Au nom de la coopération Cameroun-Nigéria : la Beac sur l’autel du sacrifice du Camercap-Parc
Sortir le Cameroun de la Zone franc apparaît au think tank comme l’une des principales conditions pour accrocher le grenier de l’Afrique centrale au wagon nigérian. La souveraineté monétaire qui en découlerait viderait la Banque centrale de sa substance.
Mettre sur la même balance le renforcement de la coopération Cameroun-Nigéria et l’existence-même de la Banque des États de l’Afrique centrale (Beac). C’est l’exercice périlleux auquel s’est livré le Centre d’analyse et de recherche sur les politiques économiques et sociales du Cameroun (Camercap-Parc) dans sa Note d’orientation économique de juillet 2023. Le risque pour la Banque centrale de la Cemac se trouve en effet au détour d’une question centrale: «Et si le Cameroun s’accrochait davantage au Nigéria»? Les réponses avancées par le think tank en faveur d’une telle évolution sont en la matière sans équivoque. Elles font plus que trahir une préférence pour la souveraineté monétaire du Cameroun, au péril du mandat et des missions de l’institution bancaire sous-régionale.
Souveraineté monétaire: mode d’emploi
La marge de progression de la coopération commerciale entre les deux pays est encore très grande. Elle pose à titre principal la question des moyens monétaires d’échanges (Franc CFA et Naira). Le Camercap-Parc propose pour y faire face une «souveraineté monétaire assumée pour sortir de l’étau de la Zone franc». Plusieurs implications en découlent.

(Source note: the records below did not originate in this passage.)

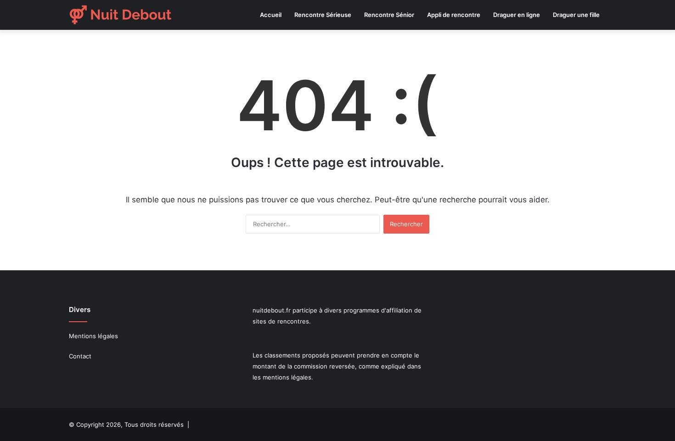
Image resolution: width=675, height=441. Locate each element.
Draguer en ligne (516, 14)
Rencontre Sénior (389, 14)
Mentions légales (93, 336)
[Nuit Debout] (120, 15)
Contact (80, 356)
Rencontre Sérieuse (322, 14)
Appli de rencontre (453, 14)
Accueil (270, 14)
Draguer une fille (576, 14)
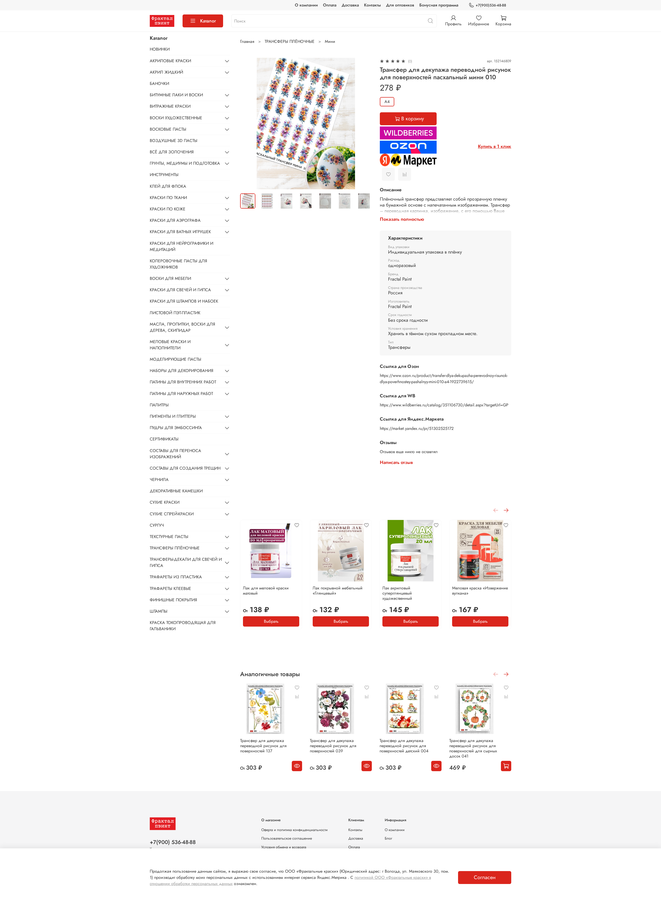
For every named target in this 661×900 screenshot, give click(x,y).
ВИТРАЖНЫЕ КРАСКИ (170, 106)
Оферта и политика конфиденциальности (294, 829)
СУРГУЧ (157, 525)
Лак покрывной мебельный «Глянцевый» (338, 590)
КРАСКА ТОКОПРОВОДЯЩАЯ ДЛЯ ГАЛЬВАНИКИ (183, 626)
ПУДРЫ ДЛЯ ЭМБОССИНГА (176, 428)
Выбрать (271, 621)
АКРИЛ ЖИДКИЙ (166, 72)
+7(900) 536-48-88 (173, 842)
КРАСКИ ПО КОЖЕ (167, 209)
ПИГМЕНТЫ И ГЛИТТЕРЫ (173, 416)
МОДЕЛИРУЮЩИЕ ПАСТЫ (175, 359)
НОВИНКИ (160, 49)
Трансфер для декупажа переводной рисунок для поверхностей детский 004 (404, 746)
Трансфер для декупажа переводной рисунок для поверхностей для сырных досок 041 (473, 748)
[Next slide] (363, 123)
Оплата (329, 5)
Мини (330, 41)
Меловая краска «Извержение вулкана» (480, 590)
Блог (388, 838)
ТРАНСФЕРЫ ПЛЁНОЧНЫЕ (289, 41)
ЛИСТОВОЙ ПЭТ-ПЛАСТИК (175, 313)
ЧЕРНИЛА (159, 480)
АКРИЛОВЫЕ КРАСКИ (170, 61)
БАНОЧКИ (159, 83)
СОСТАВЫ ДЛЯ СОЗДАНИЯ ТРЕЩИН (185, 468)
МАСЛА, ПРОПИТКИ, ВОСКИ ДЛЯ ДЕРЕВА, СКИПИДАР (182, 327)
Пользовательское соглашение (286, 838)
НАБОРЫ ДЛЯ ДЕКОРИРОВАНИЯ (181, 371)
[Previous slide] (248, 123)
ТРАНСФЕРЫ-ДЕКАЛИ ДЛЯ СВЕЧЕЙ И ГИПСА (186, 562)
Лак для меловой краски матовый (266, 590)
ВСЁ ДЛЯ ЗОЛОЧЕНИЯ (172, 152)
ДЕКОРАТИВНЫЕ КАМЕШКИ (176, 491)
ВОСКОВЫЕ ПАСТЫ (168, 129)
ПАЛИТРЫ (159, 405)
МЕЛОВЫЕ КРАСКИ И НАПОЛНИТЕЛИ (170, 345)
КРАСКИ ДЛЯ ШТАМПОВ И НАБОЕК (184, 301)
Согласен (484, 877)
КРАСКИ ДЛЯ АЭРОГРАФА (175, 220)
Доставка (350, 5)
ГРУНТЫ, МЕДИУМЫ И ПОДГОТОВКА (185, 163)
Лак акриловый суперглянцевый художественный (397, 593)
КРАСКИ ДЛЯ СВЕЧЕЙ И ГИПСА (180, 290)
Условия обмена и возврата (283, 847)
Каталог (208, 21)
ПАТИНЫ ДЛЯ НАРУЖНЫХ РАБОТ (181, 394)
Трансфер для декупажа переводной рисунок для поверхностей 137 (263, 746)
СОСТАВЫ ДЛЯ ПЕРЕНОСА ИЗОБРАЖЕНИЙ (175, 454)
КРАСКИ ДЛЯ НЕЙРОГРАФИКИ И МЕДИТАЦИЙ (181, 246)
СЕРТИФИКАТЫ (164, 439)
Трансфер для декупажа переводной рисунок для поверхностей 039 (333, 746)
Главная (247, 41)
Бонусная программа (438, 5)
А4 (387, 102)
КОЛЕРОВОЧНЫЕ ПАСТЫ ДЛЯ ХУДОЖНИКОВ (178, 264)
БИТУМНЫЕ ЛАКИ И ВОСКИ (176, 95)
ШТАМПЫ (158, 611)
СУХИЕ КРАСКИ (164, 502)
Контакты (372, 5)
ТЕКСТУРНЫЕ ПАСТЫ (169, 537)
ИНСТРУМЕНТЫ (164, 175)
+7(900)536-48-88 (491, 5)
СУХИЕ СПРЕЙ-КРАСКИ (172, 514)
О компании (306, 5)
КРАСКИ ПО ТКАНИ (168, 198)
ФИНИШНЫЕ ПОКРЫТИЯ (173, 600)
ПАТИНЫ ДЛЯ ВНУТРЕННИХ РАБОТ (183, 382)
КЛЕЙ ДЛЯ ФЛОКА (168, 186)
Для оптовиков (400, 5)
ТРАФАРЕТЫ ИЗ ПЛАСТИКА (176, 577)
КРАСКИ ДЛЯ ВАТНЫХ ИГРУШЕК (180, 232)
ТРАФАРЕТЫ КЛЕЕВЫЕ (170, 588)
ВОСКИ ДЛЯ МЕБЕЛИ (170, 278)
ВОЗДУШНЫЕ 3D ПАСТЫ (173, 141)
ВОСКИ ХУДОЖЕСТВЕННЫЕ (176, 118)
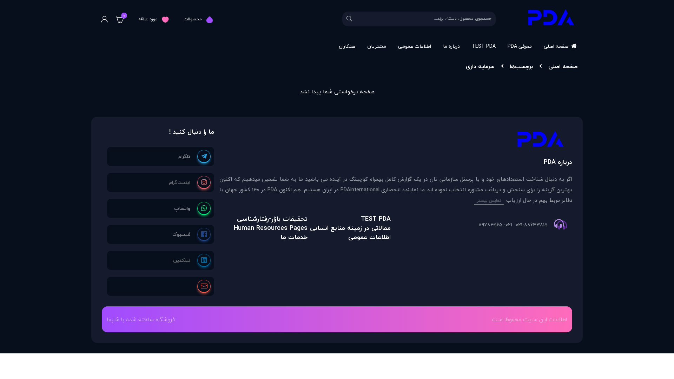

Barnabé Okouda parle dans un premier temps «de l’autonomie de décision du Cameroun en dehors de la Beac. Parce que les options formulées exigent du courage pour assumer une politique monétaire autogérée, flexible et indépendante d’une instance supranationale». À en croire le directeur exécutif du Camercap-Parc, c’est déjà le cas au Nigéria, «contrairement au Cameroun qui est membre de l’Union monétaire de l’Afrique centrale (Umac)».
La Note d’orientation mentionne dans un deuxième temps la possibilité pour les deux pays «d’établir des accords commerciaux sans recourir aux USD ou à l’euro pour les transactions bilatérales. Quelques dispositions de politiques économiques et monétaires sont envisageables: notamment de considérer l’un et l’autre pays comme un marché intérieur». Dit autrement, «la configuration du nouvel espace économique Cameroun-Nigéria devra faire accepter le Franc CFA et le Naira comme monnaies ayant cours légal sur leurs territoires nationaux respectifs».
Certaines analyses parlent d’une pratique déjà existante dans les zones frontalières des deux pays. Elle devrait simplement être «formalisée et encadrée à l’échelle nationale. D’où l’intérêt d’une Chambre de commerce Cameroun/Nigéria qui servirait de cadre institutionnel pour se pencher sur les modalités et la formalisation de cette idée», est-il expliqué. Quitte à effaroucher la Beac dont le Camercap-Parc anticipe déjà la colère et la contestation. «Il apparaît évident qu’une telle initiative ne ferait pas la joie de la Banque centrale qui verrait ses frontières brisées et ses règlements non respectés». Barnabé Okouda se veut radical dans cette éventualité. Il propose comme solution de «quitter la barque pour rejoindre un rivage meilleur».
Ressorts
La nécessité d’une souveraineté monétaire dans la perspective d’un renforcement de la coopération avec le Nigéria part de plusieurs constats. «L’Afrique centrale demeure la région la moins intégrée et l’une des plus pauvres des CERs. Une union des pauvres ne marche pas ou très peu. Sans prôner un divorce avec la Cemac et la CEEAC, il est impératif pour chaque grand pays d’avoir pour premier partenaire économique son voisin». Qui plus est, souligne la Note d’orientation, la première puissance du continent.
Le Camercap-Parc relève aussi qu’«entre 2010 et 2020, le Cameroun présente une balance commerciale déficitaire. La Valeur de ses importations en provenance du Nigéria représente plus de 11,5 fois celle des exportations vers ce pays». Une légère amélioration est enregistrée sans être satisfaisante. Puisque «malgré une légère hausse en 2019, ce déficit diminue progressivement, passant de 408,14 milliards FCFA en 2015 à 12,91 milliards FCFA en 2020». D’où l’urgence pour le «Cameroun de tirer le meilleur avantage du décollage économique, notamment dans les domaines agricole, industriel et financier, de son voisin», est-il souligné. L’option de la compensation est également sur la table.